§ TEXT EXCERPT
+++

# Need help with an Angle for a 14 ft long table...



## millssnell (Oct 24, 2010)

Hello fellow LJ's

I am building a table for a friend of me and my wife's, and I am having trouble calculating an angle for the table legs.

The table is all pine, 14 ft long (I know, it's crazy) 36 inches wide, and I want it to be 30 inches tall.

She does not want normal table legs, but the "X" style legs. I am going to do ths with 2×6's and double the thickness. I am having trouble calculating the angle to cut the 2×6's on my miter saw. I have thought about using Pythagorean theory to find the length of my hypotenuse, and then sin, cosine and tangent to get the angle. I am just having a little trouble.

Thanks for any help.


----------



## tierraverde (Dec 1, 2009)

The easiest 21st century way of doing this is to create the table in sketch up. When you draw the angled line from point to point, inquire and get the angle on that line.

I gave up on geometry and trig years ago when I learned AutoCad. Just create points, connect a line and get the info.
Presto! No math needed.


----------



## stnich (May 24, 2010)

I wouldn't calculate the angle. Draw it out full size on a piece of card board and use an adjustable angle
square to copy the angle. Then transfer the angle from the square on to your piece of wood or scrap to test it.
You can then put the piece on you miter saw bed and rotate the saw to the correct angle. You could also just use the angle square right on the bed of your saw. Remember to keep your orientation on the legs in such a way that the cuts are parallel top and bottom


----------



## Chipy (Apr 20, 2011)

I agree with stnich ,you can actually see what the angle is going to look like by making card board templates.I know the math is niece to know but I am not that good with math so I always make full size mock -ups to scale with card board or large graph paper.90% of my projects are my own designs and I also use Scetchup but I have a lot to learn with that program.My cousin works in a hi end furniture shop and they use templates all the time!


----------



## BobTheFish (May 31, 2011)

GAH! I hate sketchup.

Here's how I did it for a coffee table

So…. first question is how wide is the table? 40"?

And then how much of a ledge is there going to be from the edge of the table to the apron?

Then how big are your legs?

Let's say you are building a table 14 feet by 42", and you want a 4" overhang from the apron. widthwise and 6"overhang lengthwise.

That means brings you down to 38" by 156" (13 feet)

Now use pythagoras: 38×38 + 156×156 =c squared

Roughly 160".

This isn't including the amount of space your legs take up, nor is it accomodating for the angled cuts, but it's a decent enough estimate. I then cut boards to that size and then did the final measuring and fitting as I worked.


----------



## Loren (May 30, 2008)

Make a little model. Cardboard put together with tape and hot glue is
fine. You can even use foam-core, available from art supply stores.

If you're having to ask these sorts of questions about the geometry
of your designs, you're better off making models than trying to do
this stuff mathematically.

When I got really into woodworking in my early 20s I bought an 
old text on geometry and trig and taught myself a bunch of stuff that
never made any sense when I was in school. It was only the tangibility
of building things that made geometry make sense to me.


----------



## mwest06 (Mar 8, 2011)

+++

§ EXERCISES
a) Answer these about the thread on the table-leg angle:
(i) How tall does millssnell want the table to be?
(ii) What material does Loren say is available from art supply stores?
(iii) In BobTheFish's example, how much overhang is there lengthwise?
b) Retype the part of the thread on the table-leg angle that begins at the words "So…. first question" and stops after "are your legs?".
Answer using only the thread about the table-leg angle.

§ RECORDED DATA
+++

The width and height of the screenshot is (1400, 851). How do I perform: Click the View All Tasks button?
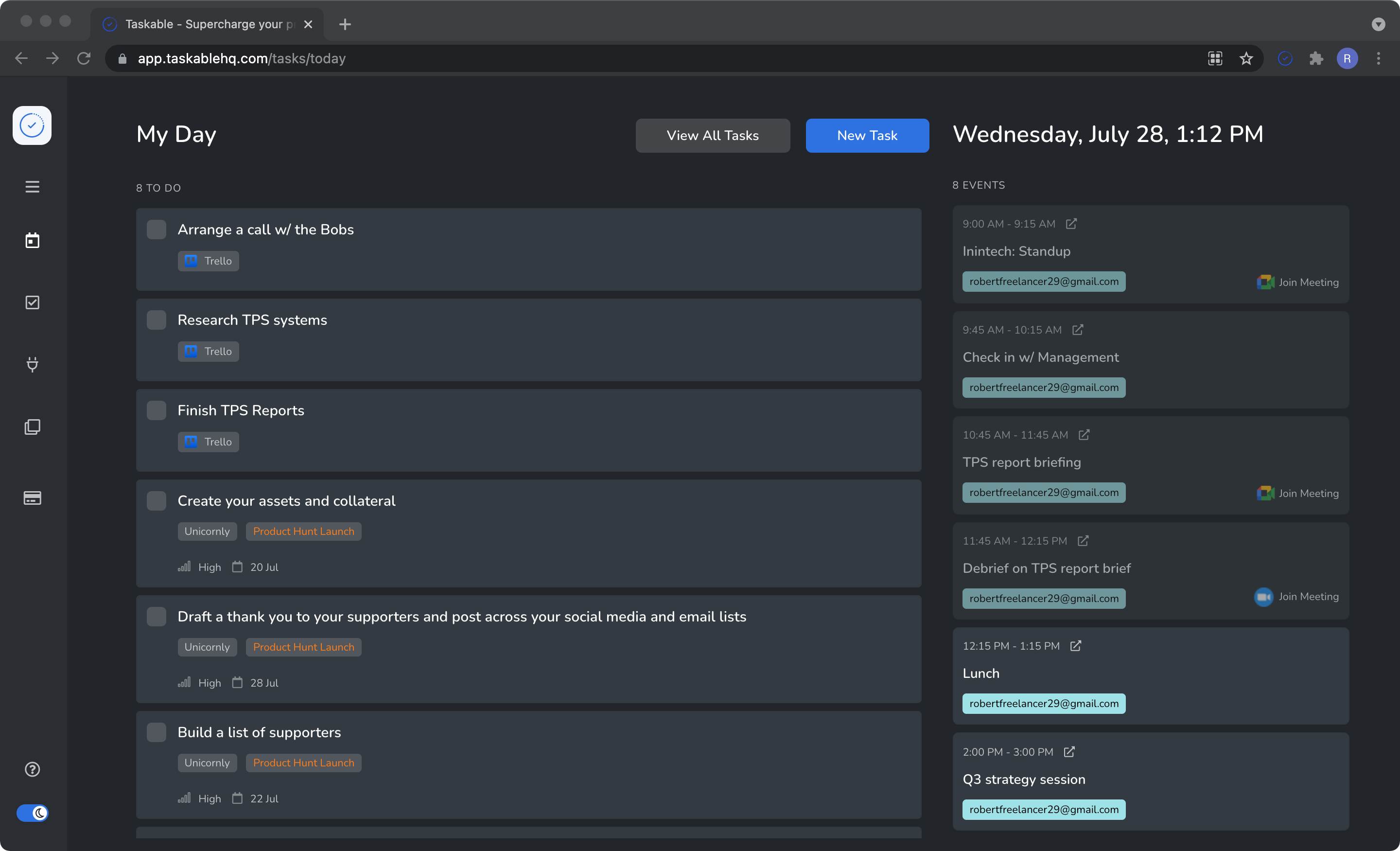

+++

§ ANSWERS TO THE EXERCISE
a)
(i) 30 inches
(ii) Foam-core
(iii) 6 inches

b)
So…. first question is how wide is the table? 40"?

And then how much of a ledge is there going to be from the edge of the table to the apron?

Then how big are your legs?